* _Page excerpt_:
════

As a child in Orange County, Thomas Vo enjoyed going to the optometrist — so much so that he decided to become one himself. “There was no pain involved, and I always left seeing better than I had when I came in,” he recalls. “I thought it would be a gratifying job.”
As he completed his undergraduate degree in biology at UC Irvine, however, he had a change of heart and began to veer toward ophthalmology. “An ophthalmologist can offer more comprehensive treatments for patients, including surgery,” he says. The plan was cemented during a missionary trip to Ghana after graduation. He realized he wanted to be able to perform life-changing surgeries for patients and started developing his career path toward traveling abroad to provide eye care that would last patients their entire lifetimes.
While applying to medical school during a gap year, Vo worked as a researcher in the lab of DEF Research Director Dr. Cristina Kenney. It proved so fulfilling that he again worked in Kenney’s lab after his third year of medical school at UC Irvine, part of a trend among students in “research-heavy specialties” of taking a year off during medical school to be part of in-depth research.
“We fully support this trend,” Kenney says. “Not only does it increase the students’ credibility when they apply for residency, but it gives us a hand in helping to train the eye researchers of the future in our lab.”

════

* _Data segment_:
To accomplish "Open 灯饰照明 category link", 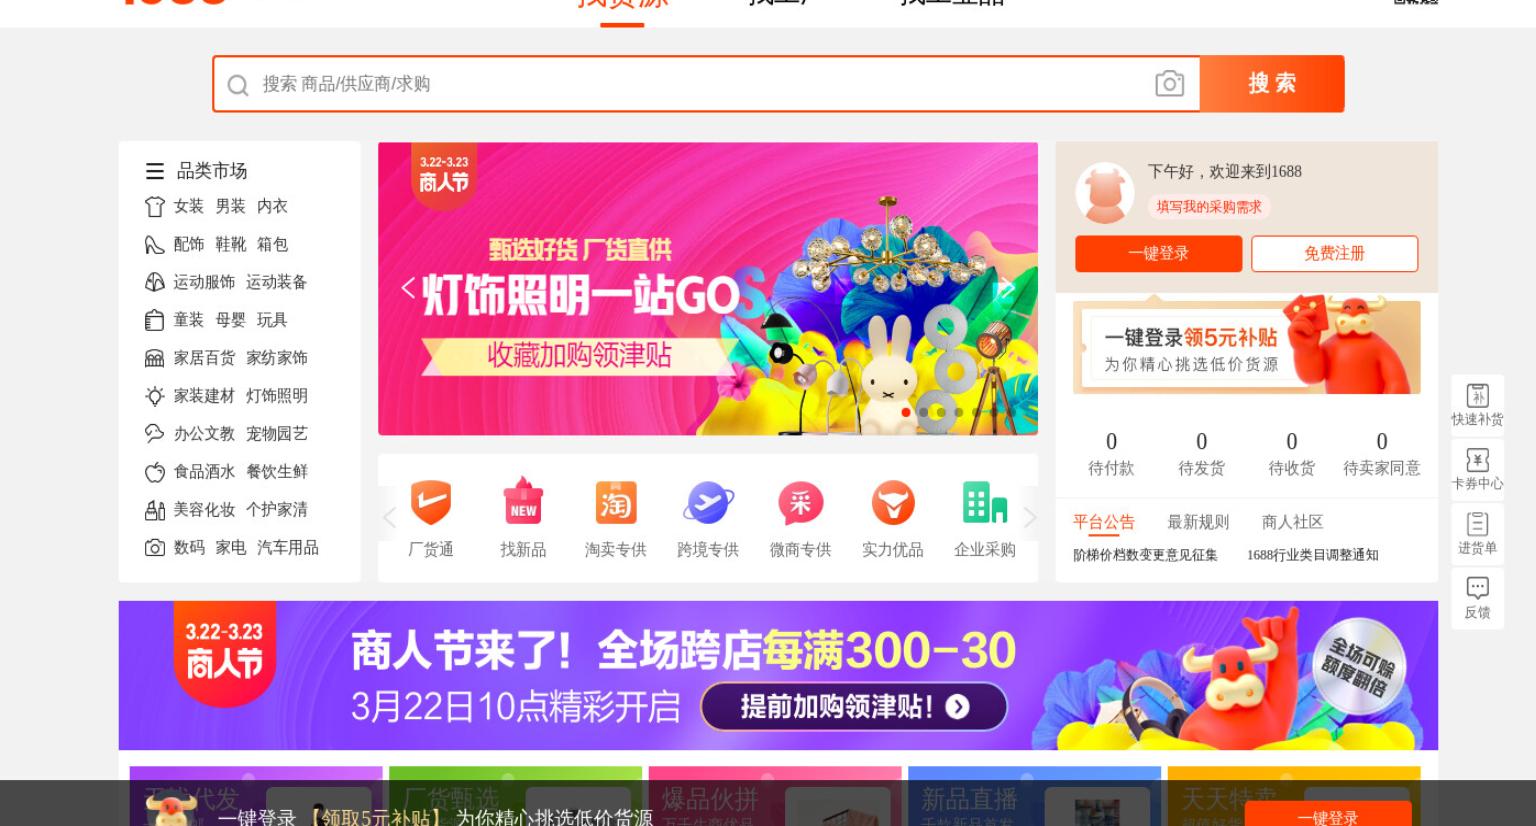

════

* _Task list_:
1. In the profile of Thomas Vo, rewrite the paragraph beginning "As he completed his undergraduate degree" as a short bulleted list that keeps its main facts.
2. Write the next paragraph of the profile of Thomas Vo, picking up after its last sentence.

* _Expected responses_:
1.
- While finishing a biology degree at UC Irvine, Vo changed his mind and began leaning toward ophthalmology instead of optometry.
- His reason: an ophthalmologist can offer more comprehensive treatments, including surgery.
- A missionary trip to Ghana after graduation cemented the plan.
- He realized he wanted to perform life-changing surgeries.
- He began shaping his career toward traveling abroad to provide eye care that would last patients their entire lives.

2.
With ophthalmology firmly in his sights, Vo knew he wanted to work with Kenney again. “The lab attracts such a wide diversity of researchers, from undergraduates to post-docs to clinical fellows — a whole spectrum of backgrounds and levels of expertise. It’s an incredible place for training. Plus, the work being done there is so innovative and at the forefront of eye research. I don’t know of any other lab using cybrids,” he says of his work using Kenney’s cybrid model to study age-related macular degeneration (AMD).
The work Vo generated during his time with Kenney was recently accepted for publication in a highly regarded eye journal. “Completing the research and then getting it published, so the scientific community can benefit from what he learned, is the goal of good scientists,” Kenney says.
“AMD is incredibly detrimental to the quality of life of people who have it,” says Vo, who is currently an intern in New York until he starts his ophthalmology residency at Montefiore Medical Center in 2019. “Thanks to DEF’s funding of this type of research, we may see better forms of treatment to improve that quality of life.”